As explained by Robin Roth, the CMA’s head of production, “George Lucas has ILM (Industrial Light & Magic), Disney has Pixar, and the Cleveland Museum of Art has the Department of Design and Architecture’s production team.” If a designer can imagine and draw something, as long as it doesn’t defy the laws of nature, the production team can make it. With nine dedicated and talented people, the production team creates your visual experience of the museum and its exhibitions, bringing design concepts to life. If you’ve enjoyed the spaces presenting special exhibitions or the permanent collection galleries, you have witnessed the talent and dedication of this department. Roth shared some details with Cleveland Art about the team’s insights and priorities.
Who is on the team and what do they do?
Carpenters produce support materials for installations such as exhibition cases, pedestals, frames, and moldings following architectural drawings and design specifications. Painters prepare, paint, and finish surfaces in galleries and on display furniture. Mount makers fabricate mounts, armatures, and support structures for artwork to create mounts that protect and aesthetically enhance objects’ presentation. Our lighting technician ensures that all spaces in the museum that display works of art use a safe level of illumination to make the viewing experience come alive. Upholsterers cover decks, panels, and blocks using materials such as cotton and linen that have been tested to confirm their safety near the artwork, and graphic installers produce and install gallery labels, signs, and banners. The team is in constant collaboration with members of conservation, curatorial, and design to produce all the aspects that support artworks in exhibitions. They also work interdependently, such as when mount makers help install graphics and carpenters assist painters with spackling or sanding.
What might be most interesting in a behind-the-scenes look at production?
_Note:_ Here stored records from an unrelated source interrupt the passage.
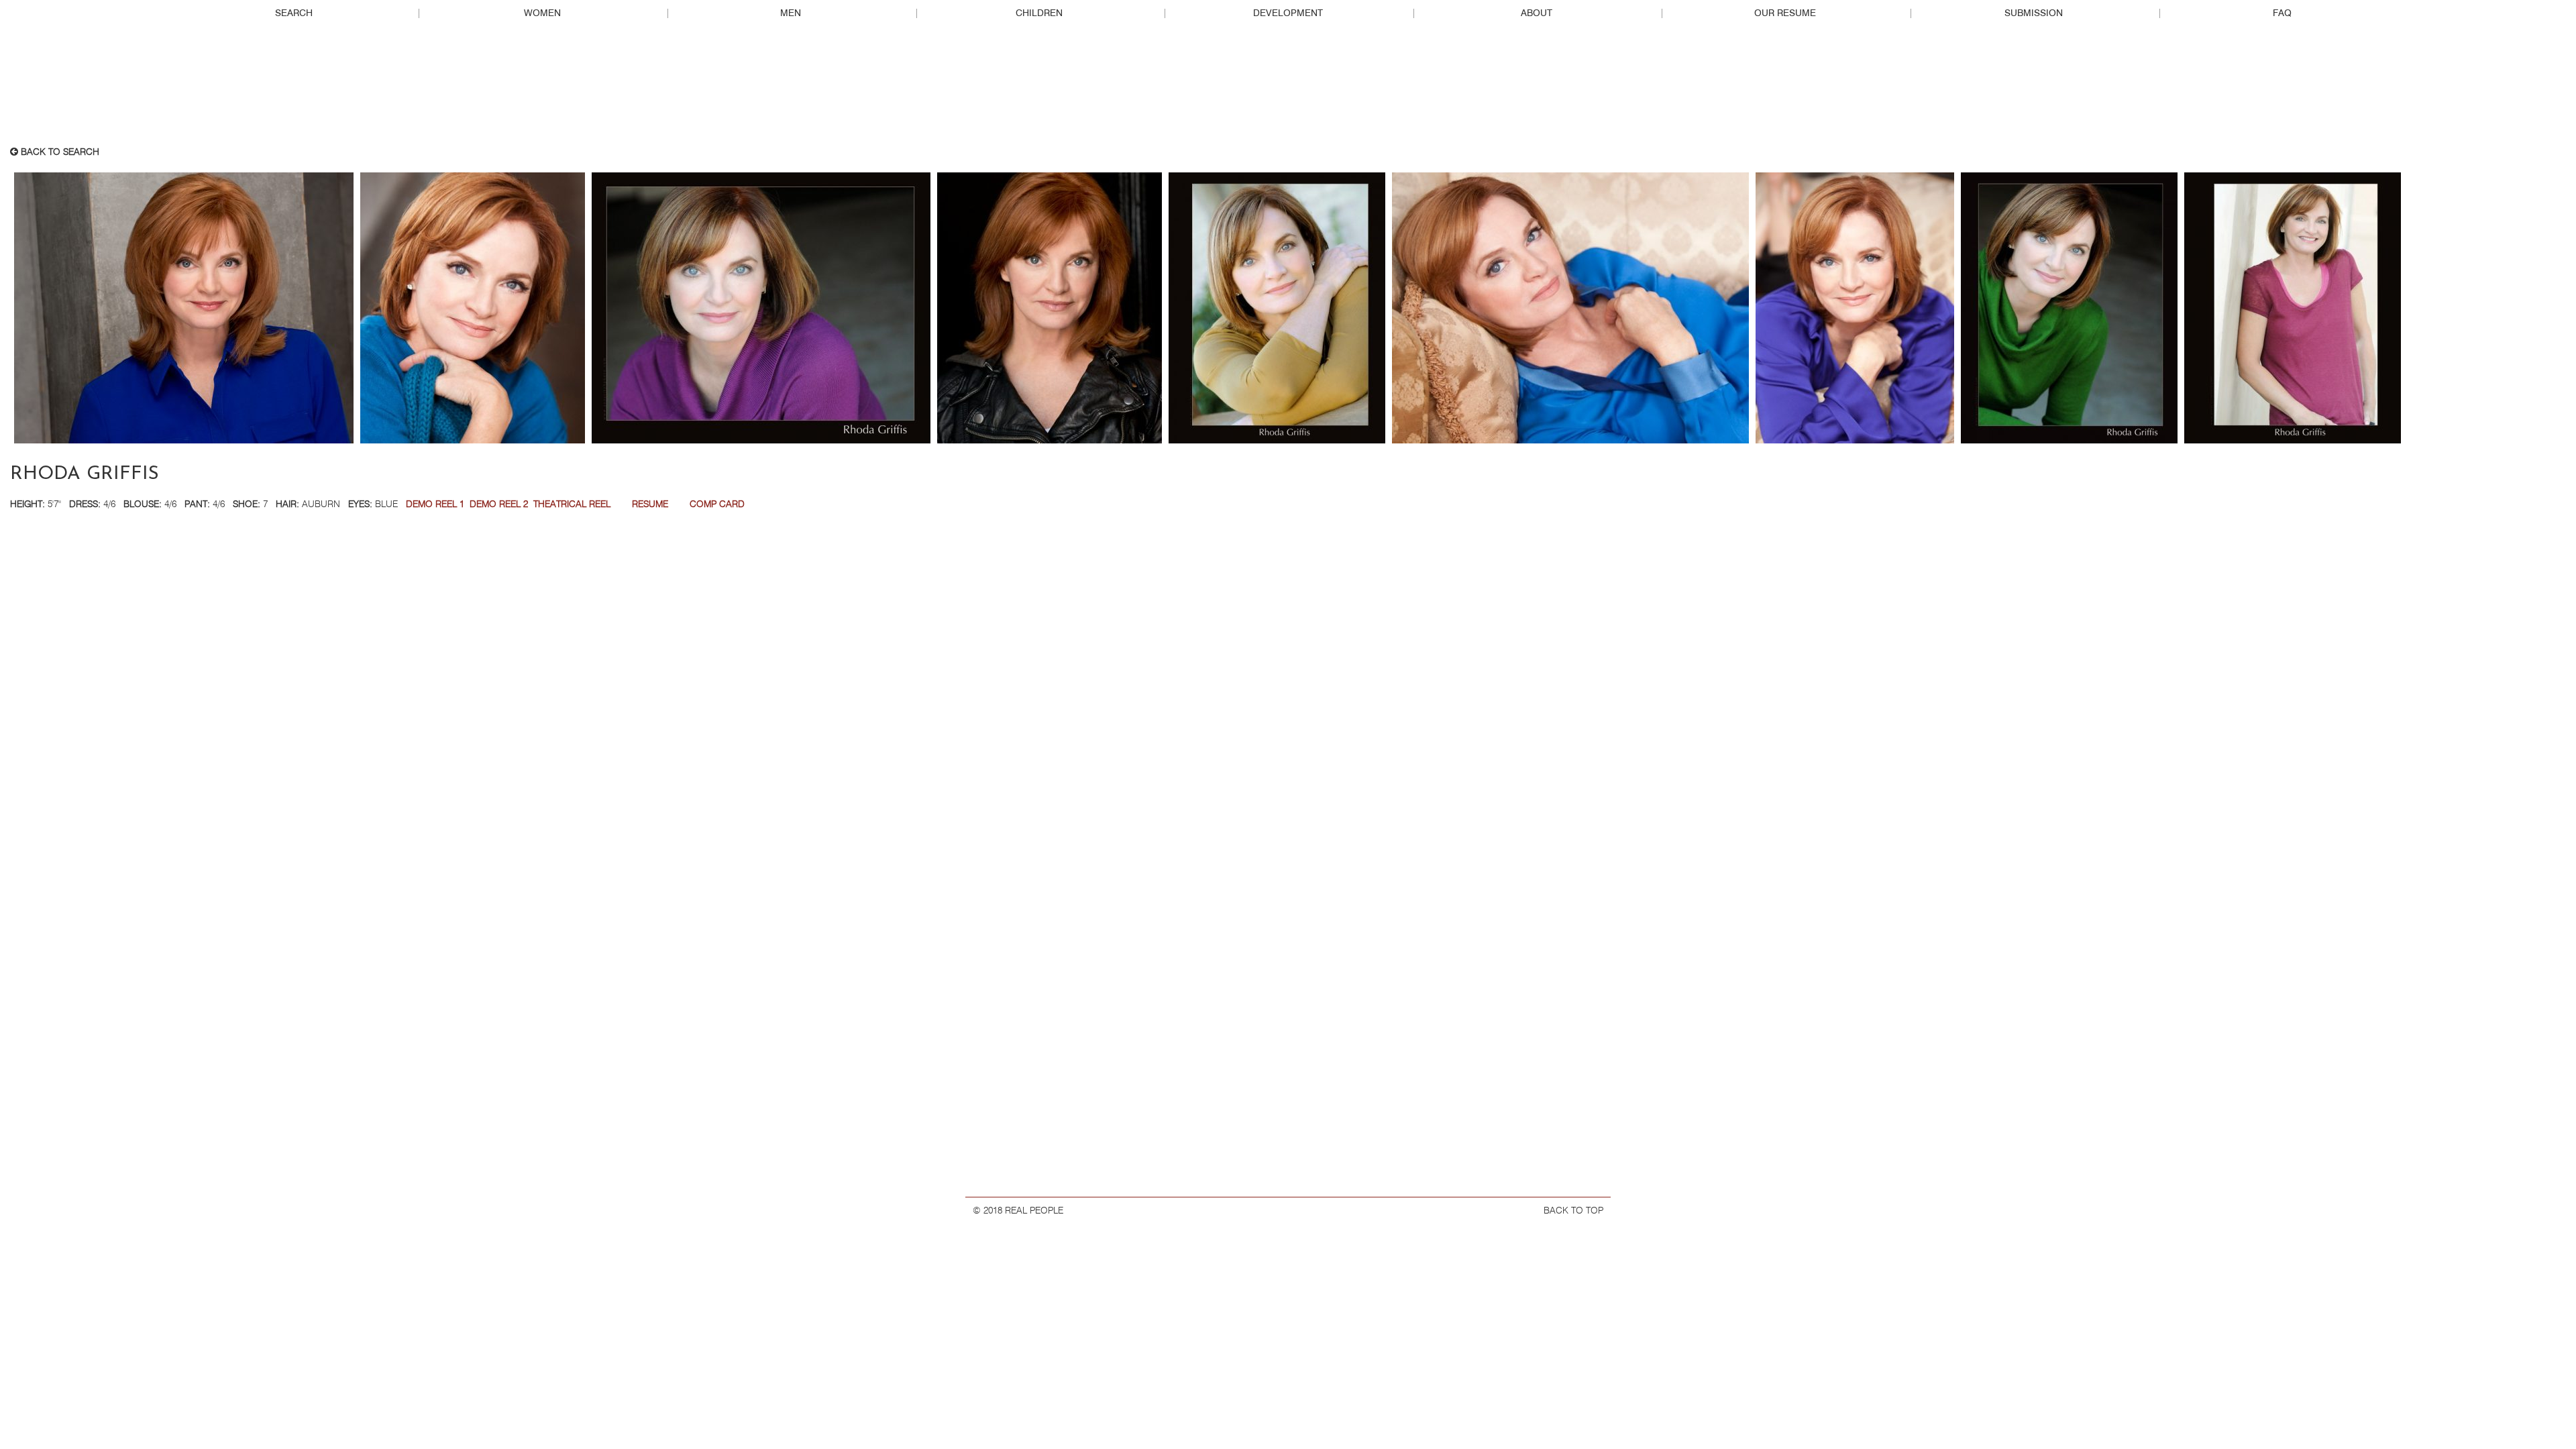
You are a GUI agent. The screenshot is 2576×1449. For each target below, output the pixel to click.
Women (542, 13)
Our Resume (1785, 13)
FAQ (2282, 13)
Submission (2033, 13)
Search (294, 13)
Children (1039, 13)
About (1536, 13)
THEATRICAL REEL (571, 504)
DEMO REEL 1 (435, 504)
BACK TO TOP (1573, 1211)
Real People (1288, 88)
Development (1288, 13)
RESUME (650, 504)
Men (790, 13)
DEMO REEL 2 (499, 504)
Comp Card (717, 504)
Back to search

I imagine that visitors would love to see the process involved in producing an exhibition or installation—from color choices to how something is displayed. The work involved in bringing designers’ and curators’ ideas to actuality is fascinating, as is the process of decision-making in production choices and the collaboration between many departments.
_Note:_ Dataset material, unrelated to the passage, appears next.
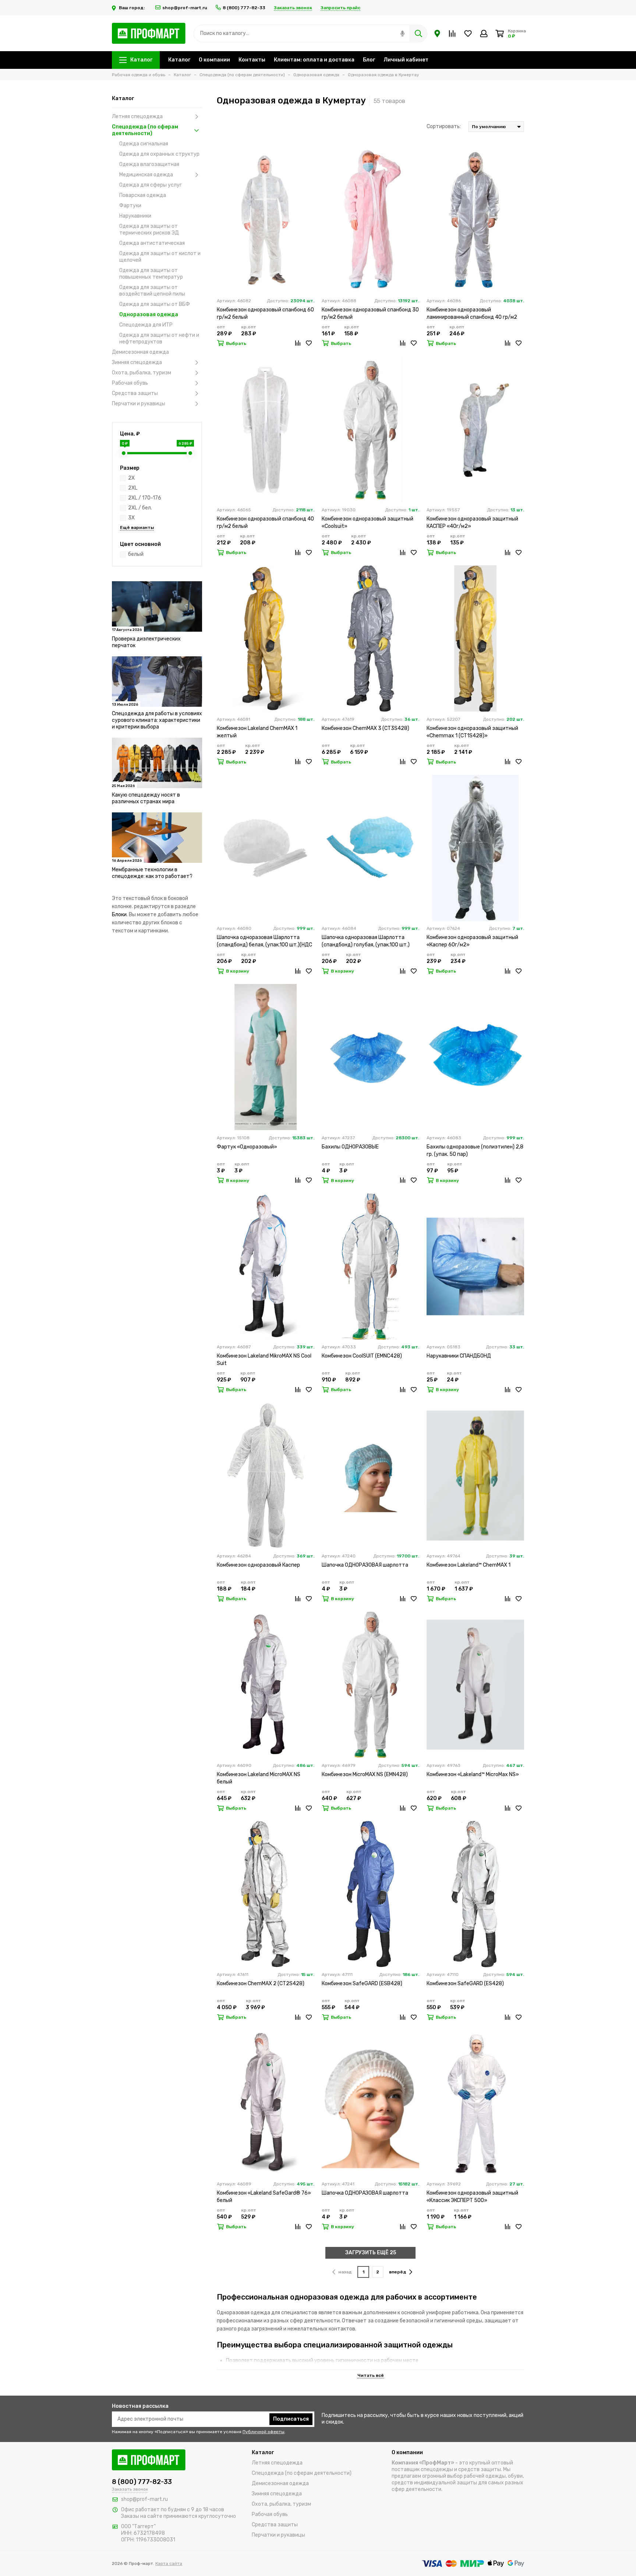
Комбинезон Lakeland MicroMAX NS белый (258, 1778)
What is a skill your team has that museumgoers might not think about?
Members of the team are also artists who have had their work in shows and even purchased by the museum. Also, it is noteworthy how many on the team have learned their roles not through formalized training (I don’t know of any “mountmakers schools”) but through creative thinking and on-the-job mentoring.
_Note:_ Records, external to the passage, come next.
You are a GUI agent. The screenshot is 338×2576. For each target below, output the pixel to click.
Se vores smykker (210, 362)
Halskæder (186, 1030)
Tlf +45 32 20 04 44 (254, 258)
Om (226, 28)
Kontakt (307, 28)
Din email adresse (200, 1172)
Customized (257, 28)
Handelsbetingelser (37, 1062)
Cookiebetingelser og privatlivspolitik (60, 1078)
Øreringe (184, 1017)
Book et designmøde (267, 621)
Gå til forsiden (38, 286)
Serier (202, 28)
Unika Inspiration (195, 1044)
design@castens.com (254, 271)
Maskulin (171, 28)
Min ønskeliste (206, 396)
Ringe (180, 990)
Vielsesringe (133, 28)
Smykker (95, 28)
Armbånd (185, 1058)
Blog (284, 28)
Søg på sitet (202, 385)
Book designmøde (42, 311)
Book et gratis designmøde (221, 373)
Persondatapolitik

What is the best part of being on the production team?
It’s great to see the evolution of an installation or exhibition from concepts on a computer screen to a concrete experience with lighting. Our team is dedicated to producing the highest quality of work, which is the standard for our museum. Each member brings a variety of skills to the table, but they also consistently help each other out with various tasks. This teamwork lends itself to the pride we all have in playing a part in what brings visitors to the museum again and again.